(THE DATA)
- - - - -
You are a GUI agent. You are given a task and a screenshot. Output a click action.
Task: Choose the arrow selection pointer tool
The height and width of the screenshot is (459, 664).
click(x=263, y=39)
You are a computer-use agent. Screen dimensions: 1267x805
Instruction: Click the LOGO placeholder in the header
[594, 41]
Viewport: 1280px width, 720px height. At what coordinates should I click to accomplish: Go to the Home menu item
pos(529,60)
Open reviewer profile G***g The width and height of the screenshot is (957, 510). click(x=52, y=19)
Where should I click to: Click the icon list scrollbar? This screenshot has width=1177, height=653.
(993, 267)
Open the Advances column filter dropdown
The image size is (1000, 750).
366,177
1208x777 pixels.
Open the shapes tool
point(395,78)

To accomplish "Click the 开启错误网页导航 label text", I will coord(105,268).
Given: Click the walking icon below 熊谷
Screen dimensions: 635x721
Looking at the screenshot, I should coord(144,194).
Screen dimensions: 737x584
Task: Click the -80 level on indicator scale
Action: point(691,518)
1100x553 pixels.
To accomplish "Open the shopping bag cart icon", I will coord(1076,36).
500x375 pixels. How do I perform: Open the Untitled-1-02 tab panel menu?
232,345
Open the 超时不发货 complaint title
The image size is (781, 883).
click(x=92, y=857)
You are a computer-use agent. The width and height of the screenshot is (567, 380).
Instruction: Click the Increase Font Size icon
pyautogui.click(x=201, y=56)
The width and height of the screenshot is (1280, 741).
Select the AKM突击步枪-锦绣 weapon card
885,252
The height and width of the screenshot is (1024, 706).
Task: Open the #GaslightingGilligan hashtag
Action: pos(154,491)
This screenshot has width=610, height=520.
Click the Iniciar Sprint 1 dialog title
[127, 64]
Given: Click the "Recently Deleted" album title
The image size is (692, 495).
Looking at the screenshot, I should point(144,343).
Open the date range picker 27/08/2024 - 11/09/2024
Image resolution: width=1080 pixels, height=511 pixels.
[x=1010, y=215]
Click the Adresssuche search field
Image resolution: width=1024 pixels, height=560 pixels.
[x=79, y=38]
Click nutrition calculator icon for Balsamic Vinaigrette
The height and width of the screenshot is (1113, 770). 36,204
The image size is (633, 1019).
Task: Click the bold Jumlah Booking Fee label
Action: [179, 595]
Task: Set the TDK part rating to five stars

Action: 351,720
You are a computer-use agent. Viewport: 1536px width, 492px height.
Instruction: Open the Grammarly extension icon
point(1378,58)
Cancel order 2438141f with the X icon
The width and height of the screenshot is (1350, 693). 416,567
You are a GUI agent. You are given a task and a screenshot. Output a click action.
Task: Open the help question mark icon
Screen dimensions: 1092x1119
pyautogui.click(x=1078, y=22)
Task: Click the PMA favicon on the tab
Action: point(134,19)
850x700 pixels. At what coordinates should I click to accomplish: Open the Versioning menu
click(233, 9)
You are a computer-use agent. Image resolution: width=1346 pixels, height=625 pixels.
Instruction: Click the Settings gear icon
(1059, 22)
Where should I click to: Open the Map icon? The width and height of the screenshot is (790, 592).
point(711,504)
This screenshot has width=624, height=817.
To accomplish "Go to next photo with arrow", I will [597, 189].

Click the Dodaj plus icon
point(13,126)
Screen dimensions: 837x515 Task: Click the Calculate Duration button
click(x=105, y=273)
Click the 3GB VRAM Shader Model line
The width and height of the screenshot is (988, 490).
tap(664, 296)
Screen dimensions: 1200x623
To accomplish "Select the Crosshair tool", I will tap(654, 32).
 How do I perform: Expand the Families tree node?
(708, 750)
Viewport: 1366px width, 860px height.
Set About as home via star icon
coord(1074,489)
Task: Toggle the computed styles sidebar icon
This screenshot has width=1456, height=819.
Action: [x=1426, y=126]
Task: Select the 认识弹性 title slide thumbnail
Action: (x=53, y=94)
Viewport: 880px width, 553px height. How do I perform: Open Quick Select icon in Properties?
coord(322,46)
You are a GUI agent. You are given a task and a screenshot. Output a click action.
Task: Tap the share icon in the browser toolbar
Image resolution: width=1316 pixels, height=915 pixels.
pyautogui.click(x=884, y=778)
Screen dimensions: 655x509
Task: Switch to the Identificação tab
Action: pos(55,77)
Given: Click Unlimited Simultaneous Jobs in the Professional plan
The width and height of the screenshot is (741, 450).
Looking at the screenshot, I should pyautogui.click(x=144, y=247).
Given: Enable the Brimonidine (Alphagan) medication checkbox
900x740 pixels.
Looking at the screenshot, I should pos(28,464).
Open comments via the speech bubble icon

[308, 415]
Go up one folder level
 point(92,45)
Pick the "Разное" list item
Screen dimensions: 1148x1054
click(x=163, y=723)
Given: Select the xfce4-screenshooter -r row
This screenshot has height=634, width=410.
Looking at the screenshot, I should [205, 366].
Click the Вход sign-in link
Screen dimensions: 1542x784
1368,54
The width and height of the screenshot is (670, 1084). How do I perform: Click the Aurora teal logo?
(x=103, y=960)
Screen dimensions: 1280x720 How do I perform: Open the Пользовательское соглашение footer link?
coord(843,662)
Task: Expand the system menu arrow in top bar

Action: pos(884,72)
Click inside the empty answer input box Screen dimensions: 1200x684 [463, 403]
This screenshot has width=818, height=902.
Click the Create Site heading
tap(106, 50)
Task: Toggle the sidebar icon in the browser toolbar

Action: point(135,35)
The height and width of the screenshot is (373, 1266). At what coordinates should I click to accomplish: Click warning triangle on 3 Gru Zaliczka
- - - - -
(WHAT THE TASK ASKS) Across the entries above, find the lines with the string "computer" and copy them.

(YOUR RESPONSE)
You are a computer-use agent. Screen dimensions: 1267x805
You are a computer-use agent. The width and height of the screenshot is (567, 380).
You are a computer-use agent. Viewport: 1536px width, 492px height.
You are a computer-use agent. Image resolution: width=1346 pixels, height=625 pixels.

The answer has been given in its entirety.